▶ _Work request_: Nothing outside the range is wanted. Repeat exactly the lines below from the one with "Image resolution: width=1398" through the one with "Select the GLOBAL".

*** Opening of Material for this task ***

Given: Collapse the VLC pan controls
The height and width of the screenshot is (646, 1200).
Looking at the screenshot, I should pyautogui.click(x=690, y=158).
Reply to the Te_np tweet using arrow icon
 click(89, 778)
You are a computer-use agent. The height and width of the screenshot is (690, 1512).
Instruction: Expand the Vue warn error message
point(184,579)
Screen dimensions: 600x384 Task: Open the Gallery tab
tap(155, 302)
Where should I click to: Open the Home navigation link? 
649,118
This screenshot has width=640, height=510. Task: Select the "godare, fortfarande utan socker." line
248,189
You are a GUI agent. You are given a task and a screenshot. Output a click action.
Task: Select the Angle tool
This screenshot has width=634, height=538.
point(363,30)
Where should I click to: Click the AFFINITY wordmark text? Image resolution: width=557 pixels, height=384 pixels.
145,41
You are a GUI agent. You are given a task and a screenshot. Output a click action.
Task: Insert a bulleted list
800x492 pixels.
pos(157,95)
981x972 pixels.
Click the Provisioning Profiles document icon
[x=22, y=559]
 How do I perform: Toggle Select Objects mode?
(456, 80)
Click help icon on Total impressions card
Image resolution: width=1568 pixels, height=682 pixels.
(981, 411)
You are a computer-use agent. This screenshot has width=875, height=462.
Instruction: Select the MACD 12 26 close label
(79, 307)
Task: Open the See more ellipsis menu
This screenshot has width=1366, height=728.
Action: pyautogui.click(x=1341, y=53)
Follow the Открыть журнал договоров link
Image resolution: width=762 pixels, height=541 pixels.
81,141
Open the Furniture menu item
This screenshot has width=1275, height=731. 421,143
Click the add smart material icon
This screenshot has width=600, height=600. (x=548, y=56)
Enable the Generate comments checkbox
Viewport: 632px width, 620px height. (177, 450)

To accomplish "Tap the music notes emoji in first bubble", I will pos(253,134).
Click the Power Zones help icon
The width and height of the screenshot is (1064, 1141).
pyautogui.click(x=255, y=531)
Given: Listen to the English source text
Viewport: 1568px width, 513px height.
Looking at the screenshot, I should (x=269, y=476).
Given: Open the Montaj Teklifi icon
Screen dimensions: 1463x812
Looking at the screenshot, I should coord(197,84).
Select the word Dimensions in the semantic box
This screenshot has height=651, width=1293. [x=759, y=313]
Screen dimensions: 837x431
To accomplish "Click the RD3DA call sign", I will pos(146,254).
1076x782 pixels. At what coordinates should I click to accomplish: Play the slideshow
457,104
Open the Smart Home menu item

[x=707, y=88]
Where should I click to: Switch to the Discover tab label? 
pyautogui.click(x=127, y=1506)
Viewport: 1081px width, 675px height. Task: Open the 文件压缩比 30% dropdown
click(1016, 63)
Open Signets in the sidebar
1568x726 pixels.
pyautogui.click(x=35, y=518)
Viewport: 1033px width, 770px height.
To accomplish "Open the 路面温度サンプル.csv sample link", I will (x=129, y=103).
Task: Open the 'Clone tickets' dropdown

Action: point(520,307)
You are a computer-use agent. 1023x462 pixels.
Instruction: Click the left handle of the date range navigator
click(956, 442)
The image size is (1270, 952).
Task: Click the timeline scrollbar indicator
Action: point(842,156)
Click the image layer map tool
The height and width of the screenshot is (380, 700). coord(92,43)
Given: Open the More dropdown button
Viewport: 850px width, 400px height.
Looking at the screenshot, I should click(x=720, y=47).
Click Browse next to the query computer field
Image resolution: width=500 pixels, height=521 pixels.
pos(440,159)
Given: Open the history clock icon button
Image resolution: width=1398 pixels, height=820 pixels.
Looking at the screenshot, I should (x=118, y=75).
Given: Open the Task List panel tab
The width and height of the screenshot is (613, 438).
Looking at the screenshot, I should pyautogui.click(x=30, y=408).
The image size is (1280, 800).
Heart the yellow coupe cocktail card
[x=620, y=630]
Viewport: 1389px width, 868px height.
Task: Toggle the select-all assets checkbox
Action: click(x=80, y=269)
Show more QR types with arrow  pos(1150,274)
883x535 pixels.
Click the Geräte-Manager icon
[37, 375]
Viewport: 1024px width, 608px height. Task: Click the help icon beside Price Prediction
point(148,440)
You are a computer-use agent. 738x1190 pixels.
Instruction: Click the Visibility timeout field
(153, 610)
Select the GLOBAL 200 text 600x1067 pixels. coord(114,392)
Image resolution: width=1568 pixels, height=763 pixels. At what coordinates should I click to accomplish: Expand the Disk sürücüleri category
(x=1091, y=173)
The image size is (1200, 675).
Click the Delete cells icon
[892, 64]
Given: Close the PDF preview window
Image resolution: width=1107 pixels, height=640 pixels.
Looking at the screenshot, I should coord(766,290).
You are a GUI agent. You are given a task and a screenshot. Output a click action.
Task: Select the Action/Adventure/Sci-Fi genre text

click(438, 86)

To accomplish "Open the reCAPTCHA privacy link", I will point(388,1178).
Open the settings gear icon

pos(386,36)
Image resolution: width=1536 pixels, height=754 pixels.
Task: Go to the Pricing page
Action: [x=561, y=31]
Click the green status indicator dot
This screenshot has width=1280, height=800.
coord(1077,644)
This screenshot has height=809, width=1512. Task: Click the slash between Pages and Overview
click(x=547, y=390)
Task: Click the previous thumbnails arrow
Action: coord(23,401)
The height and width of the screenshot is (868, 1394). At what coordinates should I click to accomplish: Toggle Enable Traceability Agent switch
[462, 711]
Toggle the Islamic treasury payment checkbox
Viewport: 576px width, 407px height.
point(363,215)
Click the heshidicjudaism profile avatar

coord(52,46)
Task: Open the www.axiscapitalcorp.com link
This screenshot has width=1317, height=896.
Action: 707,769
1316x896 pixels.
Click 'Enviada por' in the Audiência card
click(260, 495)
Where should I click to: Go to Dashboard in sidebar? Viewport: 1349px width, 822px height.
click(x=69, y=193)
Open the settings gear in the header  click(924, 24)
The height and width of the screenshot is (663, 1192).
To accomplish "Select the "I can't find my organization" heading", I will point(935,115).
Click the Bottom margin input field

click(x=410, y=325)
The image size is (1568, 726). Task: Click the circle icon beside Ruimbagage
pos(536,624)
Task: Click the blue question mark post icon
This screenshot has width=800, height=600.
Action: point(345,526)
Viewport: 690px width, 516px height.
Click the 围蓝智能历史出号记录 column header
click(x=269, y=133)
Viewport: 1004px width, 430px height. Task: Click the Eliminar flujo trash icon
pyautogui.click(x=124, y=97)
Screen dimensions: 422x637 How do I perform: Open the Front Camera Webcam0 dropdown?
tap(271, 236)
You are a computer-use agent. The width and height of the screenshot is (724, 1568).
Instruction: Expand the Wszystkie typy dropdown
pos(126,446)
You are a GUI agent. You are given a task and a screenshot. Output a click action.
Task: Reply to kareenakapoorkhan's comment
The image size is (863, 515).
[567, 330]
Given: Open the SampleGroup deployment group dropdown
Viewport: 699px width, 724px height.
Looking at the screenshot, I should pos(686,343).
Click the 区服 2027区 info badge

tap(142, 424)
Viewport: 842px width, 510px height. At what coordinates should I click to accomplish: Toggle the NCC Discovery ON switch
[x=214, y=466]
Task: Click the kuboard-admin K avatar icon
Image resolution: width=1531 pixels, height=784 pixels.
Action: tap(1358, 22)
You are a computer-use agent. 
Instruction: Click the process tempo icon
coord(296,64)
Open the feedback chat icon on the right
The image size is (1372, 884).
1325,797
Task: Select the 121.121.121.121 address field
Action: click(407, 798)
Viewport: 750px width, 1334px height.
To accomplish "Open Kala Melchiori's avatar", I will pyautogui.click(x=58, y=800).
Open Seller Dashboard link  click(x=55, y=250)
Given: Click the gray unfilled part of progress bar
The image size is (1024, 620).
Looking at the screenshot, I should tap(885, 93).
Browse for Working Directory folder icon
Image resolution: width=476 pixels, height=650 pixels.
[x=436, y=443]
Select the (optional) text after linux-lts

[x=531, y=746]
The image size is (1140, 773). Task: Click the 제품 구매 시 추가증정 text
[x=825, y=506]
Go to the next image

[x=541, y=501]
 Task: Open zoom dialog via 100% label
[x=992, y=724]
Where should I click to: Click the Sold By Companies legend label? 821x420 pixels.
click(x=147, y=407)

*** Close of Material for this task ***

▶ _Your solution_:
Image resolution: width=1398 pixels, height=820 pixels.
Looking at the screenshot, I should (x=118, y=75).
Given: Open the Task List panel tab
The width and height of the screenshot is (613, 438).
Looking at the screenshot, I should pyautogui.click(x=30, y=408).
The image size is (1280, 800).
Heart the yellow coupe cocktail card
[x=620, y=630]
Viewport: 1389px width, 868px height.
Task: Toggle the select-all assets checkbox
Action: click(x=80, y=269)
Show more QR types with arrow  pos(1150,274)
883x535 pixels.
Click the Geräte-Manager icon
[37, 375]
Viewport: 1024px width, 608px height. Task: Click the help icon beside Price Prediction
point(148,440)
You are a computer-use agent. 738x1190 pixels.
Instruction: Click the Visibility timeout field
(153, 610)
Select the GLOBAL 200 text 600x1067 pixels. coord(114,392)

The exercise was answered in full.